— La maison bleue —

Mon Grand-Père, vrai Lorrain, était par-dessus tout Français. Aussi quand les « Prussiens » ordonnèrent de blanchir les façades des maisons grises, il entra dans une violente colère. « Ah ! Ils voulaient de la peinture, ils en auraient ! » Oui, la maison fut peinte, mais d’un badigeon du plus beau bleu et sa couleur violente attirait tous les regards. On parla de cette affaire jusqu’à Nancy d’où les visiteurs, comme en pèlerinage, venaient voir « la maison bleue » comme une preuve vivante de l’esprit lorrain et français.

Notre maison nous réservait encore bien des surprises. Mon Grand-Père, forcé à faire des sondages importants pour les canalisations, fit mettre à découvert les substructures dont nous avons déjà parlé. Les assises de la maison étaient donc romaines et révélaient l’âge vénérable de l’édifice. Le mystère de la maison se levait un peu, laissant entrevoir des siècles d’Histoire, des généalogies s’échelonnant dans les années passées, âmes toujours présentes de la vieille demeure. Tous ces événements ébranlèrent mon pauvre Grand-Père et son grand âge lui fut fatal.

Au soir même de sa mort le 5 mai 1905, le grand patriote et Chanoine Collin vint lui rendre encore visite et le réconforter à l’heure suprême.
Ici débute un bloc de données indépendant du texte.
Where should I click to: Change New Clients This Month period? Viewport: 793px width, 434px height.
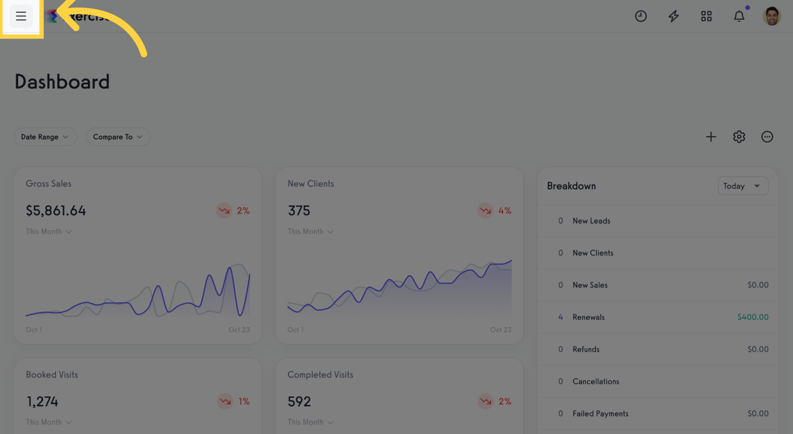coord(311,232)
Ils parlèrent de la France, de la Lorraine et de l’immense espoir qui faisait battre les cœurs, le regret de ne pouvoir vivre cette libération tant désirée de tous. Serrant la main au Chanoine Collin, il lui dit : « C’est comme au soir d’Austerlitz » et à moi qui contemplais avec douleur cette scène touchante « Ma fille, n’oublie jamais les pauvres ». Il mourut vers le soir, s’éteignant doucement.

Son enterrement fut grandiose. Tout Metz y fut représenté pour rendre une dernière fois hommage à ce grand patriote et Français qui jamais ne manqua les offices en l’honneur de nos soldats. À la cathédrale, le 7 septembre, on remarquait sa présence, toujours fidèle, sa tête blanche inclinée en une prière pour nos héros. Les yeux encore pleins de rêve, en arrivant dans ma maison, il lui semblait que se levaient pour le saluer les fantômes des patriciens en leur toge, des seigneurs et leurs riches armures, les Paraiges graves et solennels, tous des habitants de notre maison qui, à travers les siècles, lui donnèrent la vie. Mon Grand-Père comprit alors que l’esprit de la demeure ne mourrait jamais.

Et la vie continua. Sans amener de sérieux changements aux extérieurs du bâtiment, il me fallut quand même faire certains aménagements tels que la restauration des mâchicoulis, face à la Maternité. Les maçons derrière les plâtres grisâtres découvrirent les jolies sculptures du XIIIe siècle et d’autres plus anciennes, même du XIe. Une grande salle, sans intérêt jusque-là et que je voulais aménager en kiosque à journaux, fut réparée. Sous la main maladroite d’un démolisseur, tout à coup un magnifique plafond apparut, joyau du 14e siècle à mes yeux éblouis. Ce fut un beau décor pour son nouvel usage. De suite, les amateurs apparurent, achetant cette revue française « Le Noël », qui eut tant de succès ; l’esprit français n’était pas mort et nous y contribuions bien. Parmi les acheteurs se trouvait un Monsieur très grand et très distingué ayant toujours un mot aimable pour les assistants. Qui était-il ? Bien des semaines le mystère resta entier. Le grand Monsieur si affable n’était autre que Monsieur Robert Schuman, futur Président du Conseil qui offrait sa collaboration à l’humble petit kiosque Sainte-Croix.

Cette salle aussi servait à des séances, pièces de théâtre où furent jouées « La Fille de Roland » et « Jeanne d’Arc » entre autres qui firent vibrer bien des cœurs messins. Condescendante, l’Allemagne ferma les yeux jusqu’à la veille de la Guerre de 1914 où un décret interdit notre kiosque à journaux.